The schools taught in chorus, the markets obeyed,

And Owliver’s warnings were quietly mislaid.

But some of the critters—small voices, big brains—

Knew better than marching in lockstepy chains.


6

So they tiptoed at twilight to an old hollow root—

A space off the path, down a vine-hidden chute.

No signs, no bright banners, no slogans to spout—

Just whisper-thin stories the regime had left out.


7

There Lantern the beetle relit the old texts,

And Rilla the rabbit brought riddles and checks.

Crabbie the coder carved signals in bark,

To tell others where learning still glowed in the dark.


8

They mapped hidden tunnels, and riddles to share—

With questions like: “Why must all forests declare…

That one bird alone knows what’s real and what’s fake?”

And “Who gets to say which thoughts we can make?”


9

The Scrollvine above grew more twisted and loud,

Each message a mirror to please just the proud.

Yet below, in the Hollow, the flickers stayed true—

They taught the young saplings what old roots once knew.


10

Their tools were quite simple—just logic and light,

Some stories from elders, some wrongs turned to right.

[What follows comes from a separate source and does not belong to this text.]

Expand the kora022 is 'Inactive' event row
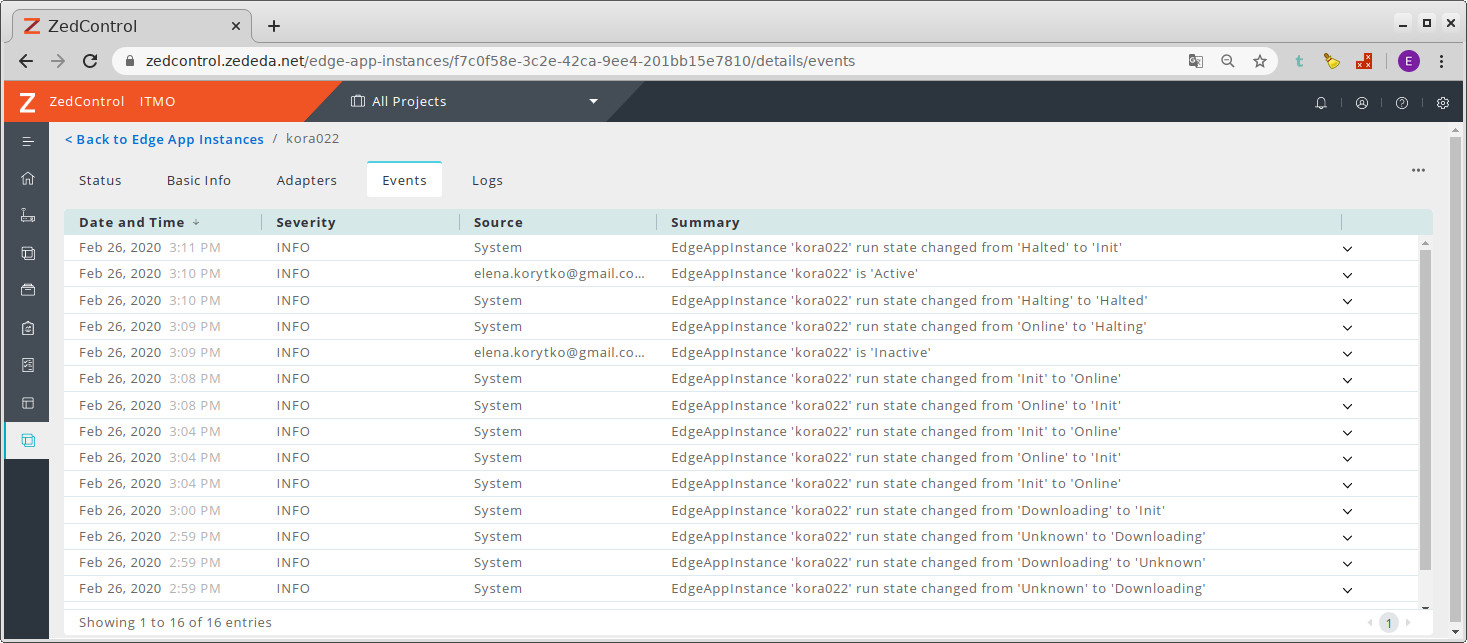The height and width of the screenshot is (643, 1467). click(1347, 353)
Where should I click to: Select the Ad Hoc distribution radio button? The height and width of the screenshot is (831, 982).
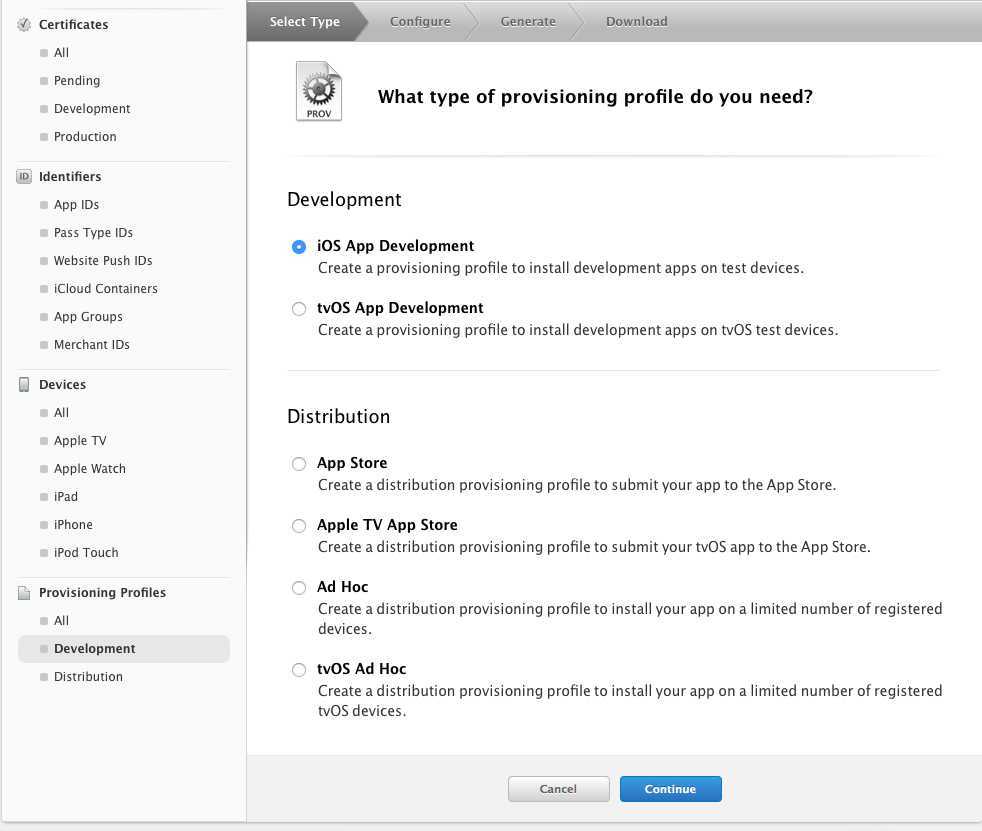point(299,588)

They scribbled in silence, they questioned with care—

And reminded each other, “We still must prepare.”


11

For truth, like a firefly, might dim for a time—

But it dances again if you follow its shine.

And even if crows cry “Subversion! Revoke!”

A lie can’t outlast a well-rooted oak.


12

So still in the Hollow, by lantern and scroll,

The critters who fled now are keeping things whole.

While up in the treetops the false echoes blare—

Down deep in the shade, the real forest is there.


🎯 Moral of the Story:

Hope hides, but never dies.

When the surface rots, the roots remember.


✏️ Why I Wrote This

This fable honors those who resist quietly—those who preserve knowledge, critical thinking, and integrity when truth is outlawed. Modeled on modern dissent (from VPNs to underground schools), it’s a tribute to educators, whistleblowers, and digital truth-keepers.

For kids, it’s a tale about bravery in the shadows.

For adults, it’s a warning—and a torch.